(Data excerpts Opens)
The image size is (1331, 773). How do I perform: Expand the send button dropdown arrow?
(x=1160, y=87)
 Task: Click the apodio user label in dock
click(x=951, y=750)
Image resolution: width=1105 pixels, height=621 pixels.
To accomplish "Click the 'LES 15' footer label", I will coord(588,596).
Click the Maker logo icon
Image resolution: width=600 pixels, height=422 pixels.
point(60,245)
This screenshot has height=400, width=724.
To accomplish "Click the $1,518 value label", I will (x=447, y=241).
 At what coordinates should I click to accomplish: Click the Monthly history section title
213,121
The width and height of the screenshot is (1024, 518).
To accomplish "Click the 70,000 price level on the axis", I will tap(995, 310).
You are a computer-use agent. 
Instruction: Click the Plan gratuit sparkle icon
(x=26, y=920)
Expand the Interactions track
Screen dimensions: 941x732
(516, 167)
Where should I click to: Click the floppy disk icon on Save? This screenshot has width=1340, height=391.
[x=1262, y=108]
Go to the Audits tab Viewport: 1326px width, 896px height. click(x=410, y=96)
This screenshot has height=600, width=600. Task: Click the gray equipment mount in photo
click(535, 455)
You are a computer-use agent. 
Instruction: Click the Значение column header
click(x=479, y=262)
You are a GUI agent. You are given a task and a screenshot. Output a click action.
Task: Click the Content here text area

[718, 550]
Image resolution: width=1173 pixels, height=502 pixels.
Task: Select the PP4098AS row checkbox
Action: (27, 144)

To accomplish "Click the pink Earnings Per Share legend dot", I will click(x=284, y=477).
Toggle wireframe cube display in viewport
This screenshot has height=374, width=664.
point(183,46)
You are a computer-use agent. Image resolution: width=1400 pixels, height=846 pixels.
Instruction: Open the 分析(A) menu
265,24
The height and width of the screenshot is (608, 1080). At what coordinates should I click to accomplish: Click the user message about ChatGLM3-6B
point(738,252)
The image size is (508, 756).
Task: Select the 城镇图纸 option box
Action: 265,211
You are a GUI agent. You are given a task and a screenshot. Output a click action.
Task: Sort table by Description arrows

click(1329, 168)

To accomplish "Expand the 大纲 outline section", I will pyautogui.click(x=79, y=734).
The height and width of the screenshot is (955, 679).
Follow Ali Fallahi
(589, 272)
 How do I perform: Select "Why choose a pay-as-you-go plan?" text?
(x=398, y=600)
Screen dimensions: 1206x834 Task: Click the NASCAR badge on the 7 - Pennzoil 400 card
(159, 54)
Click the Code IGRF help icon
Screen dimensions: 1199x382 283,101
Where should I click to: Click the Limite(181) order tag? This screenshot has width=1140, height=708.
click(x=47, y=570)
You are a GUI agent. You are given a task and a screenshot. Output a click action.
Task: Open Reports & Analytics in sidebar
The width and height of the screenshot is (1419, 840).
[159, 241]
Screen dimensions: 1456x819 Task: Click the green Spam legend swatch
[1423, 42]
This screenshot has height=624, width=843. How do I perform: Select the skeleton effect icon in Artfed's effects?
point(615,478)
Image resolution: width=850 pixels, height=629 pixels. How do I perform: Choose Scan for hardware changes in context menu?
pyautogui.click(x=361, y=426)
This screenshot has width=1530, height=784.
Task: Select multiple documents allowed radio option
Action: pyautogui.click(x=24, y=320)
(Data excerpts Closes)
▶ **Problem to work on**: Please give the listing again exactly, line for line.

▶ **Solution to this exercise**:
The image size is (1331, 773). How do I perform: Expand the send button dropdown arrow?
(x=1160, y=87)
 Task: Click the apodio user label in dock
click(x=951, y=750)
Image resolution: width=1105 pixels, height=621 pixels.
To accomplish "Click the 'LES 15' footer label", I will coord(588,596).
Click the Maker logo icon
Image resolution: width=600 pixels, height=422 pixels.
point(60,245)
This screenshot has height=400, width=724.
To accomplish "Click the $1,518 value label", I will (x=447, y=241).
 At what coordinates should I click to accomplish: Click the Monthly history section title
213,121
The width and height of the screenshot is (1024, 518).
To accomplish "Click the 70,000 price level on the axis", I will tap(995, 310).
You are a computer-use agent. 
Instruction: Click the Plan gratuit sparkle icon
(x=26, y=920)
Expand the Interactions track
Screen dimensions: 941x732
(516, 167)
Where should I click to: Click the floppy disk icon on Save? This screenshot has width=1340, height=391.
[x=1262, y=108]
Go to the Audits tab Viewport: 1326px width, 896px height. click(x=410, y=96)
This screenshot has height=600, width=600. Task: Click the gray equipment mount in photo
click(535, 455)
You are a computer-use agent. 
Instruction: Click the Значение column header
click(x=479, y=262)
You are a GUI agent. You are given a task and a screenshot. Output a click action.
Task: Click the Content here text area

[718, 550]
Image resolution: width=1173 pixels, height=502 pixels.
Task: Select the PP4098AS row checkbox
Action: (27, 144)

To accomplish "Click the pink Earnings Per Share legend dot", I will click(x=284, y=477).
Toggle wireframe cube display in viewport
This screenshot has height=374, width=664.
point(183,46)
You are a computer-use agent. Image resolution: width=1400 pixels, height=846 pixels.
Instruction: Open the 分析(A) menu
265,24
The height and width of the screenshot is (608, 1080). At what coordinates should I click to accomplish: Click the user message about ChatGLM3-6B
point(738,252)
The image size is (508, 756).
Task: Select the 城镇图纸 option box
Action: 265,211
You are a GUI agent. You are given a task and a screenshot. Output a click action.
Task: Sort table by Description arrows

click(1329, 168)

To accomplish "Expand the 大纲 outline section", I will pyautogui.click(x=79, y=734).
The height and width of the screenshot is (955, 679).
Follow Ali Fallahi
(589, 272)
 How do I perform: Select "Why choose a pay-as-you-go plan?" text?
(x=398, y=600)
Screen dimensions: 1206x834 Task: Click the NASCAR badge on the 7 - Pennzoil 400 card
(159, 54)
Click the Code IGRF help icon
Screen dimensions: 1199x382 283,101
Where should I click to: Click the Limite(181) order tag? This screenshot has width=1140, height=708.
click(x=47, y=570)
You are a GUI agent. You are given a task and a screenshot. Output a click action.
Task: Open Reports & Analytics in sidebar
The width and height of the screenshot is (1419, 840).
[159, 241]
Screen dimensions: 1456x819 Task: Click the green Spam legend swatch
[1423, 42]
This screenshot has height=624, width=843. How do I perform: Select the skeleton effect icon in Artfed's effects?
point(615,478)
Image resolution: width=850 pixels, height=629 pixels. How do I perform: Choose Scan for hardware changes in context menu?
pyautogui.click(x=361, y=426)
This screenshot has width=1530, height=784.
Task: Select multiple documents allowed radio option
Action: pyautogui.click(x=24, y=320)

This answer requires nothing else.